Le pouvoir durait en France depuis quatorze siècles. Depuis quatorze siècles il avait été témoin des efforts du tiers état pour constituer la commune et fonder la liberté. Lui-même avait quelquefois pris part au mouvement, en abattant la féodalité, et créant, par le despotisme, l’unité nationale. Même il avait reconnu, à diverses reprises, le droit imprescriptible du peuple, en convoquant, pour le besoin de son trésor, les états généraux. Mais il n’avait considéré qu’avec terreur ces assemblées où parlait une voix qui, par moments, n’avait plus rien de divin, une voix qui était toute Raison, la voix, la grande voix du peuple. Le moment était venu d’achever cette grande Révolution. Le pays la réclamait avec empire ; le gouvernement ne pouvait prétexter d’ignorance, il fallait s’exécuter ou périr.

Mais, est-ce donc que le pouvoir raisonne ? est-ce qu’il est capable de considérer le fait et le droit ? est-ce qu’il est établi pour servir la liberté ?

Qui a fait, en 1789, la Révolution ? — Le tiers état.

Qui s’est opposé, en 1789, à la Révolution ? — Le gouvernement.

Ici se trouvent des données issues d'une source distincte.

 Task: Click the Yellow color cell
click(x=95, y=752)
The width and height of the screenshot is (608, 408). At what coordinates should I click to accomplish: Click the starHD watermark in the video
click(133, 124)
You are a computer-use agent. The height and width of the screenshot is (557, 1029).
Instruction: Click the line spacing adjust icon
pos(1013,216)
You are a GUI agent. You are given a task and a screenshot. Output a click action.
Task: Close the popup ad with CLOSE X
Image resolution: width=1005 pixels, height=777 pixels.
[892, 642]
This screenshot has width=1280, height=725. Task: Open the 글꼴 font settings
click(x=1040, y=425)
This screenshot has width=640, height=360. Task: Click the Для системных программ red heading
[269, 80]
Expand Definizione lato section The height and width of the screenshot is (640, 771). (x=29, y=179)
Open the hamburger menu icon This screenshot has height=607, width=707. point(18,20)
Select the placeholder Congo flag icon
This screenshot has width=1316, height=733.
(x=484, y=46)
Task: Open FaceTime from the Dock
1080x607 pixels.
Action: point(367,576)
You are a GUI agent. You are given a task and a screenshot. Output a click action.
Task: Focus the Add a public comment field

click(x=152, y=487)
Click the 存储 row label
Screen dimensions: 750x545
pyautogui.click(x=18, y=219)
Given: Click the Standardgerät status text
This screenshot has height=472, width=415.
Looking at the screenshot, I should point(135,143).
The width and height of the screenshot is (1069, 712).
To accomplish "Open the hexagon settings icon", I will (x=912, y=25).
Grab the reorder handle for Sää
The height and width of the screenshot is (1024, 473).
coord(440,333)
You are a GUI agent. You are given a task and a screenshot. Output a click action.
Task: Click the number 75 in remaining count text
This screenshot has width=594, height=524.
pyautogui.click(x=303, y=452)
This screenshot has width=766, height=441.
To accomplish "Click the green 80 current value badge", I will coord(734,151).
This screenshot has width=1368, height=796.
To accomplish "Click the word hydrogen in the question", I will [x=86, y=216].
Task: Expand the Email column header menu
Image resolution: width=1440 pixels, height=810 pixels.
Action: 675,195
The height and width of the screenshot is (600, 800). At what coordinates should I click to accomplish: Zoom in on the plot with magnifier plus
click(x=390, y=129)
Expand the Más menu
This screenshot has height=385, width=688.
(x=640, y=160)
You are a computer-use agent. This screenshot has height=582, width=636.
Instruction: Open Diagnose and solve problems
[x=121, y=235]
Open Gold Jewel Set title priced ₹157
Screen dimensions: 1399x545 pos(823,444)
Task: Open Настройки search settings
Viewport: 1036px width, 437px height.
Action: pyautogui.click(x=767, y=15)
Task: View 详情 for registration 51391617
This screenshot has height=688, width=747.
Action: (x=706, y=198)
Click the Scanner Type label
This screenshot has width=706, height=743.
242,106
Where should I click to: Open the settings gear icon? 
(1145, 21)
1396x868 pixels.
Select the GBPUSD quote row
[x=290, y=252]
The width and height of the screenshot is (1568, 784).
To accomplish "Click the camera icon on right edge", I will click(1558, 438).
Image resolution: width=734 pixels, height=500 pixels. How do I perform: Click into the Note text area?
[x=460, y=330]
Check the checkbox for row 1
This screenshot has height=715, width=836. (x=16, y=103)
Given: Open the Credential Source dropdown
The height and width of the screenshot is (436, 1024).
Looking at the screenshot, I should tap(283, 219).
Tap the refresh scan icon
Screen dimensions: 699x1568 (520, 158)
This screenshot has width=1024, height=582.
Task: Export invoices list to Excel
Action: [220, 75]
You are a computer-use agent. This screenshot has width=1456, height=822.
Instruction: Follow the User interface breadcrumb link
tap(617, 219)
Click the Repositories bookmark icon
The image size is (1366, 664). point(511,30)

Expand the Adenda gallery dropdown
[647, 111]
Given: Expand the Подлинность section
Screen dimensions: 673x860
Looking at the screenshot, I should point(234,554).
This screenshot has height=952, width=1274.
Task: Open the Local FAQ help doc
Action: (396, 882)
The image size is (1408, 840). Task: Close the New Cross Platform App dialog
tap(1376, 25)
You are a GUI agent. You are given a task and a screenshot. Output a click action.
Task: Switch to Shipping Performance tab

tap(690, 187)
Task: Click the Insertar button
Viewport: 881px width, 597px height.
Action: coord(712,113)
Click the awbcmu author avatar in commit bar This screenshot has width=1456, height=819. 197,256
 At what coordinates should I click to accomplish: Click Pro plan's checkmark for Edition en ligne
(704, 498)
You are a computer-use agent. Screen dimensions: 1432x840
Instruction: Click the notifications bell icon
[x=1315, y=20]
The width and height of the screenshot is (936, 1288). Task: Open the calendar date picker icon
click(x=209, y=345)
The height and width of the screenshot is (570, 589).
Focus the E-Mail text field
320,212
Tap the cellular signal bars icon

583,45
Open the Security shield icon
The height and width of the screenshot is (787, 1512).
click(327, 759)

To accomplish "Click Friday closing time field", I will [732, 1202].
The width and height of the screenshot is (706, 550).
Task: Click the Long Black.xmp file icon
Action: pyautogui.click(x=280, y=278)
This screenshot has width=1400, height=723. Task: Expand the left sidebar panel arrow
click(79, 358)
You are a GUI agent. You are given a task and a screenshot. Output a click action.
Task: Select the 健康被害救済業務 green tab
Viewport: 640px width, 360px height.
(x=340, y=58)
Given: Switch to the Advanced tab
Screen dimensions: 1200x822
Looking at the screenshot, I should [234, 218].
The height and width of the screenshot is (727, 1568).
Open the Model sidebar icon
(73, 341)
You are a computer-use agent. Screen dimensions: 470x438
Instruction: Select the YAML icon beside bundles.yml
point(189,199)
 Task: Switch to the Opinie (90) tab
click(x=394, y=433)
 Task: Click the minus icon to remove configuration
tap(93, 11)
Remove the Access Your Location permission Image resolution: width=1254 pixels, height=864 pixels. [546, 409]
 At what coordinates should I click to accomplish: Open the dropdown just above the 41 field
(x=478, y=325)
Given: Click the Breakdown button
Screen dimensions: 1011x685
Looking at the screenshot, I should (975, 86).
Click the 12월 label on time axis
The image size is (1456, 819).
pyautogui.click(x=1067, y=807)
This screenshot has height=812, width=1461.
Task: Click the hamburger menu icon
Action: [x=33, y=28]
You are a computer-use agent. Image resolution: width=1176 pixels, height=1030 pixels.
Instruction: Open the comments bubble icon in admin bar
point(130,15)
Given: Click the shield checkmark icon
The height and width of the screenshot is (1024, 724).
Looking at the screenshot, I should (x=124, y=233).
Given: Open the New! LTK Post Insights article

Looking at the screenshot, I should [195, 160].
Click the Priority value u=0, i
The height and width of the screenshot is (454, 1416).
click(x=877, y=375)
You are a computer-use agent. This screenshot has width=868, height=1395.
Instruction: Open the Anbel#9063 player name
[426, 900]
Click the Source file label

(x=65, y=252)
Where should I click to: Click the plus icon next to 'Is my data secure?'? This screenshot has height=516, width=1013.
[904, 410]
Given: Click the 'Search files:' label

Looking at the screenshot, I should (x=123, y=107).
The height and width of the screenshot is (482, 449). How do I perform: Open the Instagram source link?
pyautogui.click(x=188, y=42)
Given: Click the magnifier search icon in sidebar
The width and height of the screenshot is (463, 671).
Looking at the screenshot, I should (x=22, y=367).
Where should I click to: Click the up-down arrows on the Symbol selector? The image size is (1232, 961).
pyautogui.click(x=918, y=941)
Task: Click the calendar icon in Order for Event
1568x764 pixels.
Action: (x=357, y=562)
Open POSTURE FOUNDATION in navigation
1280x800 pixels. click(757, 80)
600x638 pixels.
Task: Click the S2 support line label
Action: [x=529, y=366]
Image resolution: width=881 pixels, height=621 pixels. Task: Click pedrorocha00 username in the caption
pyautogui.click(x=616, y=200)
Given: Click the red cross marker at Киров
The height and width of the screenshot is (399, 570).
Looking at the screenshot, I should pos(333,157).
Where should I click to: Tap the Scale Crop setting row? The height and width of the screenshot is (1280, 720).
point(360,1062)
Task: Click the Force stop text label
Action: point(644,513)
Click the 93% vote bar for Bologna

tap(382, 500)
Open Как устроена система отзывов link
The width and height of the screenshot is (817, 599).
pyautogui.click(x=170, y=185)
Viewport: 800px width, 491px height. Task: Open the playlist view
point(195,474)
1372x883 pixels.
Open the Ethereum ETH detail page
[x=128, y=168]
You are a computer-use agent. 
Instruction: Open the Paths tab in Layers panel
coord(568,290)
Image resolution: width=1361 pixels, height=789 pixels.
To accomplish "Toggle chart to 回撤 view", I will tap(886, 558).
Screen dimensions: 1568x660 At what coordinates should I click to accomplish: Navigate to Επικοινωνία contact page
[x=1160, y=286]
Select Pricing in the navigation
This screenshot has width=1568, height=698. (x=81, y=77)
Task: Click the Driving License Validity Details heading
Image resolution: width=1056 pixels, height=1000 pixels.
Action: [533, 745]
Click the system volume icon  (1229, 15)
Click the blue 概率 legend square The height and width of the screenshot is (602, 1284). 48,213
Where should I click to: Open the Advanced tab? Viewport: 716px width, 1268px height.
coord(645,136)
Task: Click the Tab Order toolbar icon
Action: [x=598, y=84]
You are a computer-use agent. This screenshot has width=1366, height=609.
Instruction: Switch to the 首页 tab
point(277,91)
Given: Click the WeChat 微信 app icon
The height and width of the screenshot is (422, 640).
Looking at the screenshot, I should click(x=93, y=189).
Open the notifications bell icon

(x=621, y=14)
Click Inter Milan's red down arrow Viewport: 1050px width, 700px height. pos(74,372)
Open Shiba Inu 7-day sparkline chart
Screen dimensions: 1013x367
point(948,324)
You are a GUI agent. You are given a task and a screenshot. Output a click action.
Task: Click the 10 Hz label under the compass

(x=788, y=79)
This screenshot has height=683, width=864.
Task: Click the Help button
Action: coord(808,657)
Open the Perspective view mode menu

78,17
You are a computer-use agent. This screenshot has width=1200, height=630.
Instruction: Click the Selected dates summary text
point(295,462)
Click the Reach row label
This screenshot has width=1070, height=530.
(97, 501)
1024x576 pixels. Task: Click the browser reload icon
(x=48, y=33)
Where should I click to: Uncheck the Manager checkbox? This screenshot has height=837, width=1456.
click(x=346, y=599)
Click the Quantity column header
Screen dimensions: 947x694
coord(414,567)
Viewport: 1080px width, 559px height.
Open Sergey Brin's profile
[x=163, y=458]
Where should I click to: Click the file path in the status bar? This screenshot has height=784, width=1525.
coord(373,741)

Le gouvernement, malgré l’initiative qu’il avait été forcé de prendre, s’opposait si bien à la Révolution, en 1789, qu’il fallut, pour l’y contraindre, appeler la nation aux armes. Le 14 juillet fut une manifestation où le peuple traîna le gouvernement à la barre, comme une victime au sacrifice. Les journées d’octobre, les fédérations de 90 et 91, le retour de Varennes, etc., ne furent qu’une répétition de cette marche triomphale qui aboutit au 21 janvier.